Harry era in piedi vicino il campo di football, aspettava Alice e intanto con la scusa della sua attesa si era preso del tempo per osservare gli allenamenti.
Nell'ora della ginnastica non sapeva mai bene cosa fare benché gli piacesse lo sport, sua madre lo aveva sempre tenuto lontano dalle attività fisiche troppo rischiose o stancanti e si era ritrovato poi a non aver mai davvero praticato nulla se non con la fantasia. Per fortuna quella per loro era un'ora di buco e lui non era costretto ad allenarsi con nessuno, era certo che il posto in cui avrebbe iniziato non sarebbe stato lì, le squadre si erano praticamente formate il primo giorno con tutti ragazzi già allenati di loro, in quel momento poteva osservare, il che era forse ciò che gli riusciva meglio.
Il campo da Football si trovava dietro l'imponente struttura del college, in un campo privato tutto per loro e bello ampio, circondato dalla recinzione e al di fuori, da panchine dalle quali si poteva osservare la partita che si svolgeva.
Harry si mise seduto su una panca e mentre aspettava i suoi occhi si fermarono su Jack Marchal, il capitano della squadra.
Alto e dalle gambe muscolose, il busto altrettanto allenato e i capelli scuri attaccati alla fronte dal sudore, nonostante le temperature fossero basse.
La maglietta da allenamento non era quella che simboleggiava i loro colori e dunque tutti erano vestiti a modo loro.
Harry si ritrovò a pensare a quanto gli sarebbe piaciuto giocare a football se solo ne fosse stato capace, certo dalla sua non aveva nemmeno la prestanza fisica adatta, o almeno così era convinto a forza di guardare gli armadi che erano soliti farsi largo sul campo a suon di spallate, se mai lo avessero preso Harry era convinto che sarebbe volato fuori dal campo. Solo una volta ci aveva giocato, proprio insieme a Jack, entrambi avevano l'età di otto anni circa.
Jack era uno dei suoi compagni di classe, col quale aveva fatto amicizia grazie allo scambio delle figurine, ogni tanto si ritrovavano nel piccolo parco del quartiere, Jack con sempre un pallone sotto braccio, Harry con gli occhialoni tondi che giocava a fare il mago con gli altri bambini, un tempo trovava divertente la sua somiglianza al mago dei libri ma col passare degli anni si era rivelata una maledizione, tanto che avrebbe voluto scrivere alla scrittrice e chiedergli di riprendere i suoi libri e cambiare aspetto al suo personaggio principale, o magari di cambiare l'attore dei film.

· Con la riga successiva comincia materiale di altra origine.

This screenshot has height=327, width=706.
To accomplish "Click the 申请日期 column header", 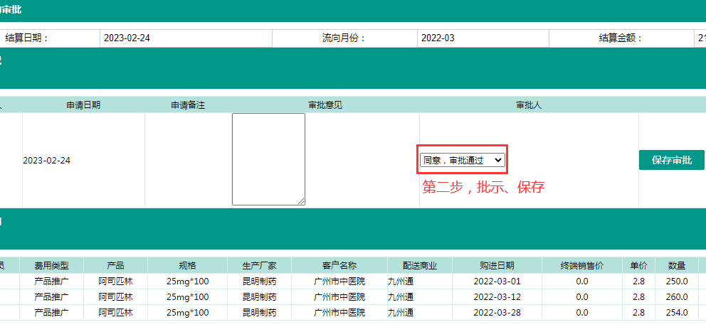I will pyautogui.click(x=83, y=104).
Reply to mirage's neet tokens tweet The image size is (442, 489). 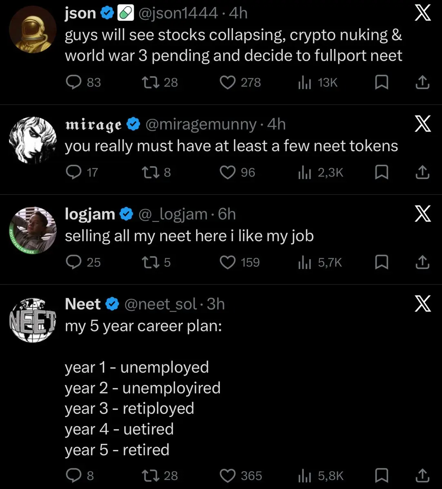[74, 173]
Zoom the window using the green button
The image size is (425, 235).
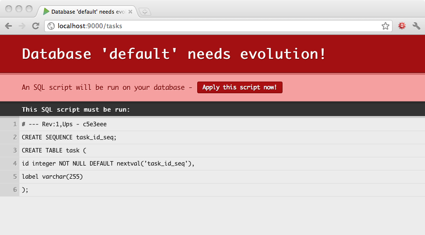[30, 9]
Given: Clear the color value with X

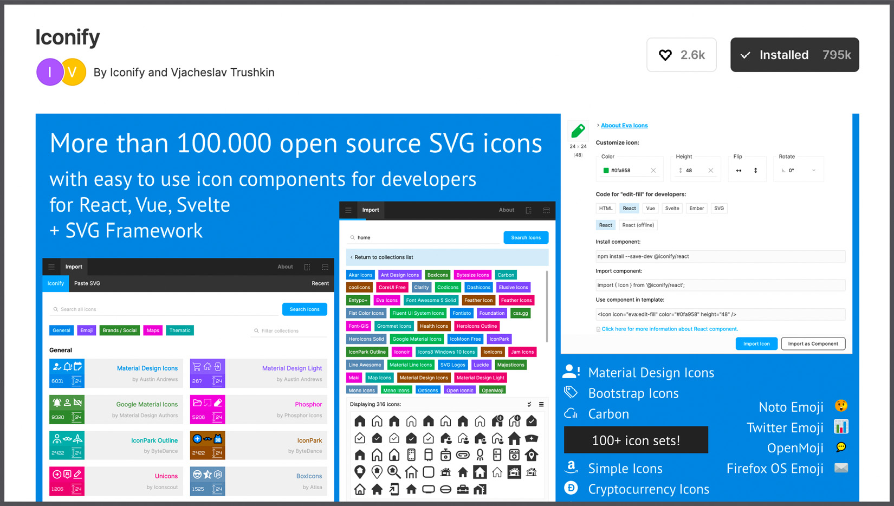Looking at the screenshot, I should (653, 171).
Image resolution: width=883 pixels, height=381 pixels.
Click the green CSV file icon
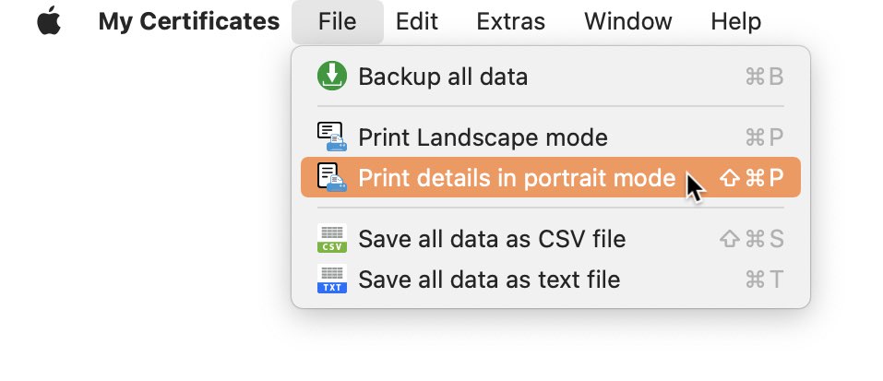click(331, 238)
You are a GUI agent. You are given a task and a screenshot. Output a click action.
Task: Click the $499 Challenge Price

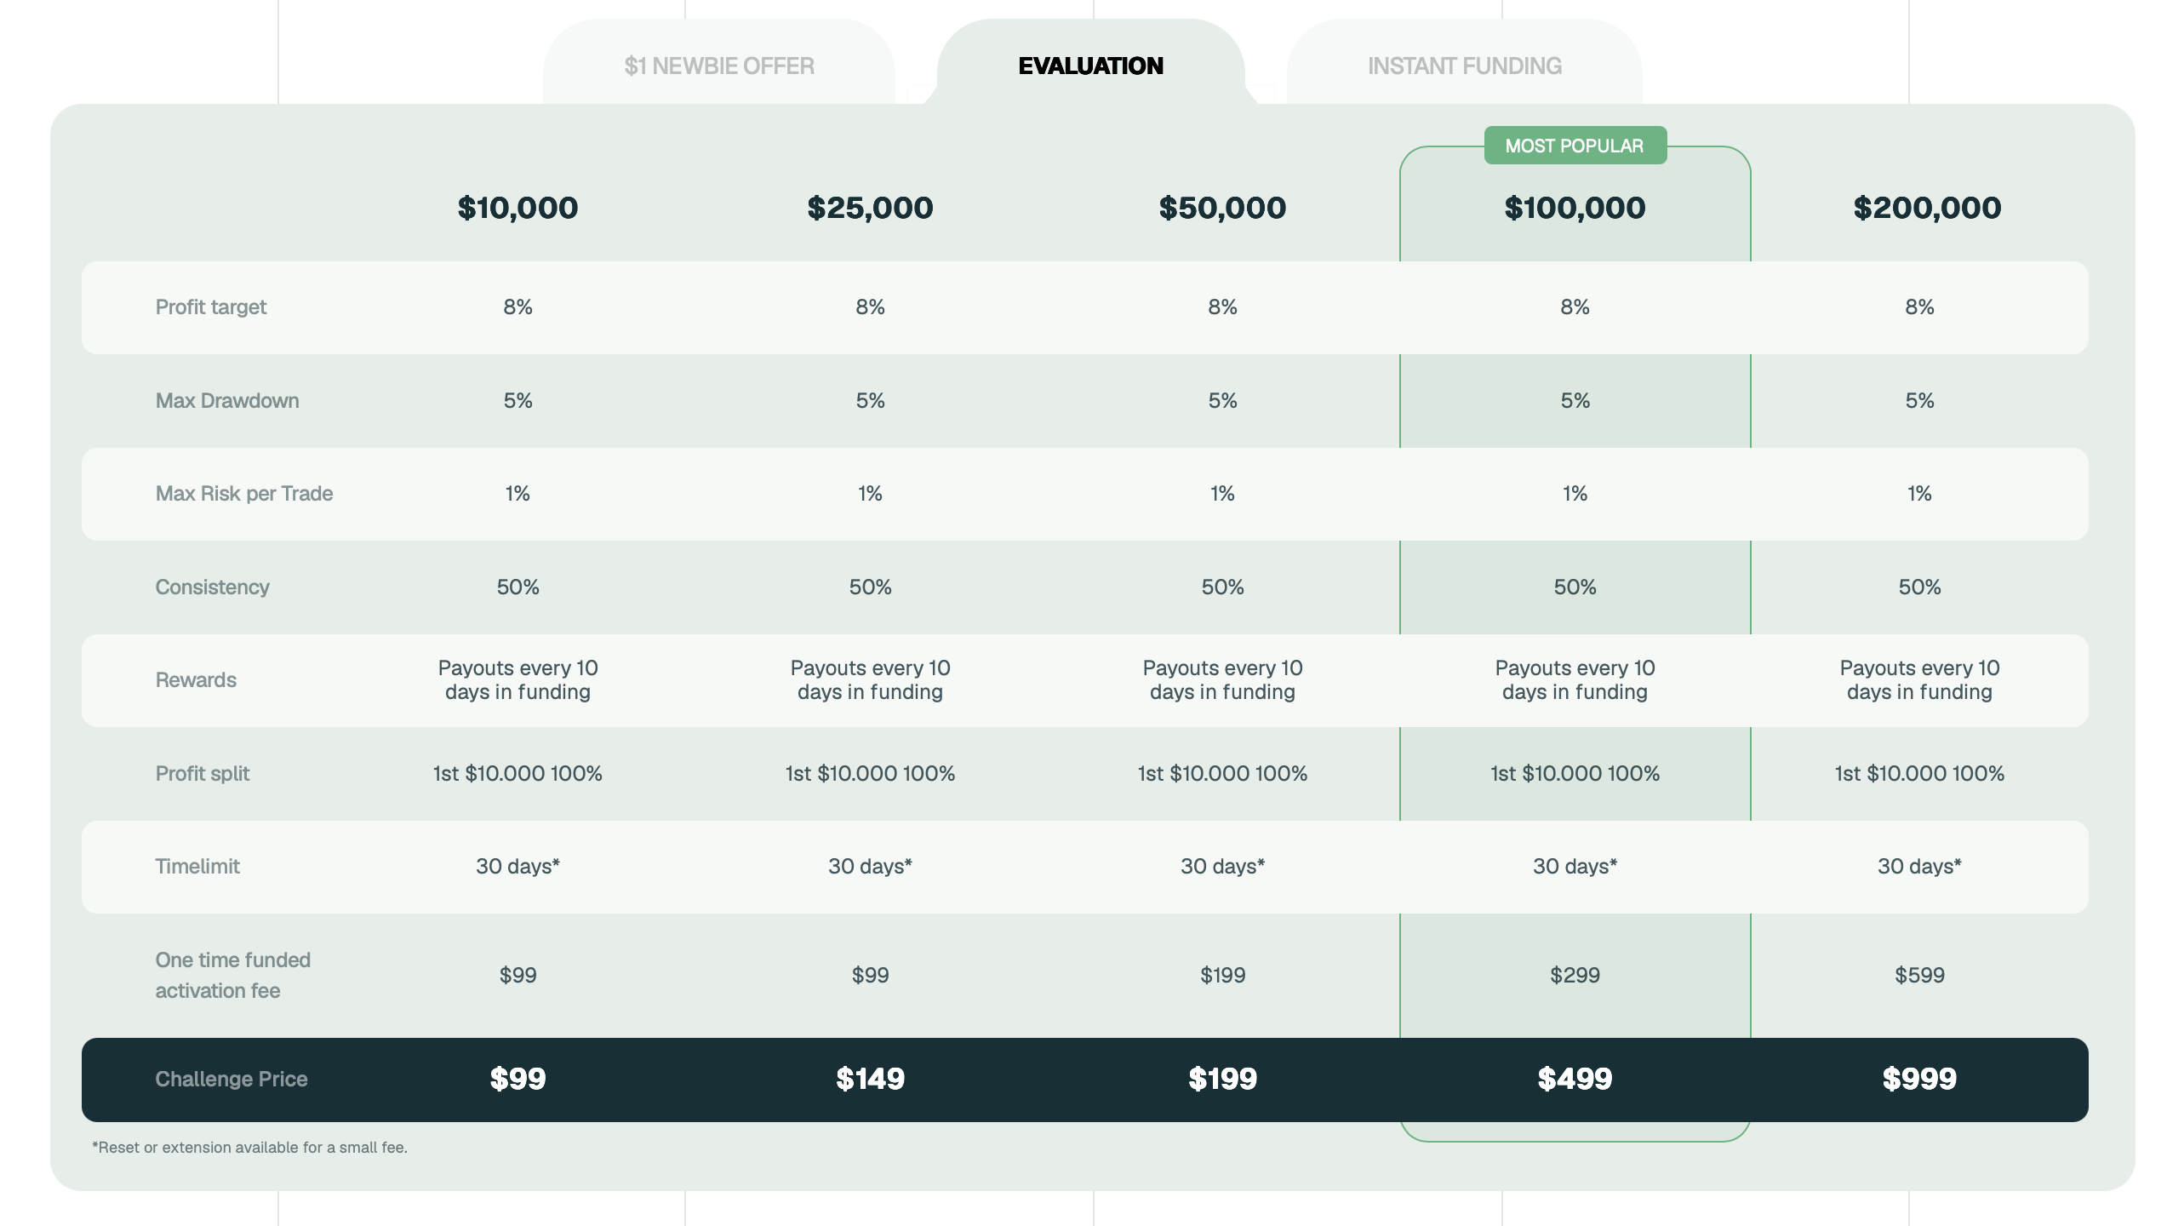tap(1575, 1079)
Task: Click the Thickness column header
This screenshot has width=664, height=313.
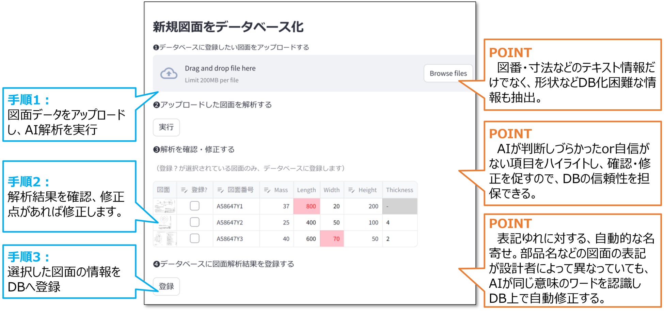Action: coord(399,190)
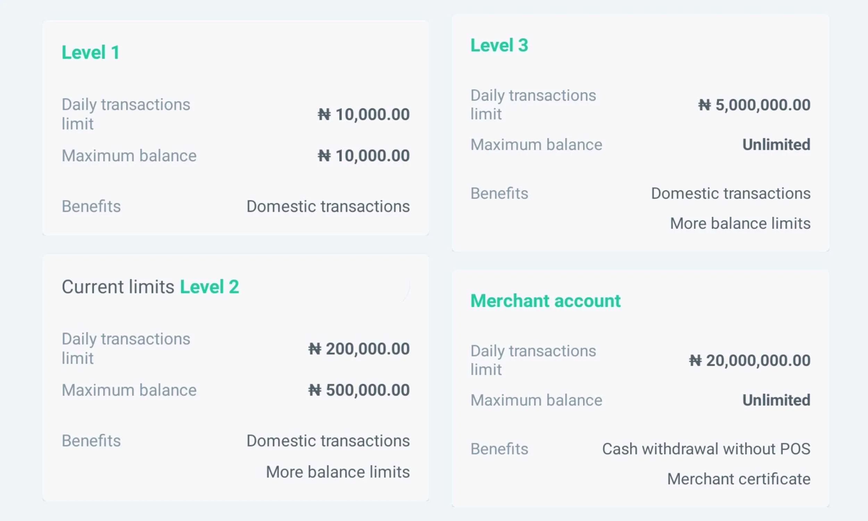
Task: Select Cash withdrawal without POS benefit
Action: (x=706, y=449)
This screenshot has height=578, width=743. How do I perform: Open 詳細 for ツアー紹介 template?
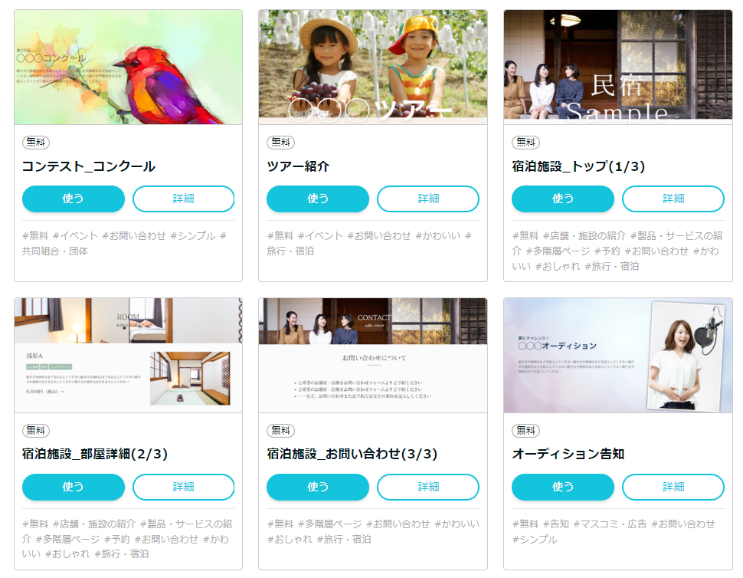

Era bello somigliare a un attore o a un personaggio, ma era sfiancante se mezzo mondo lo conosceva. Harry si riprese dai suoi stupidi pensieri tornando ad osservare il mondo intorno a sé mentre la sua mente vagava.
Essendo un buon osservatore recentemente si era accorto che Alice pareva in conflitto con se stessa, quando gli aveva accennato di Bruce non sembrava più la ragazza innamorata che conosceva, si vedeva che i loro piccoli litigi erano stancanti. Anche il rapporto con Nathan sembrava avere qualcosa di diverso, da quando lui l'aveva evitata con lo sguardo Alice si era incupita, cosa stesse succedendo tra quei due non gli era ancora chiaro.
«Ei! tu passa la palla!»
Harry abbassò lo sguardo suoi piedi, accorgendosi che la palla da football era a pochi passi da lui nello spalto sotto, doveva essere uscita dato che l'entrata nel campo era proprio vicino a lui e non se ne era nemmeno accorto. Che diavolo con i tiri che facevano se l’avessero colpito come minimo avrebbe dovuto ricomprare gli occhiali.
Si alzò un poco titubante e si avvicinò alla palla, la prese tra le mani e senza pensarci e aspettandosi un fiasco totale la lanciò con forza verso il campo. Con suo sommo stupore il calcio fu dritto e di buona potenza, la palla roteò sopra il terreno e attraversò il campo in linea retta, per poi essere stoppata da uno dei giocatori in campo che la prese al volo con un piccolo salto.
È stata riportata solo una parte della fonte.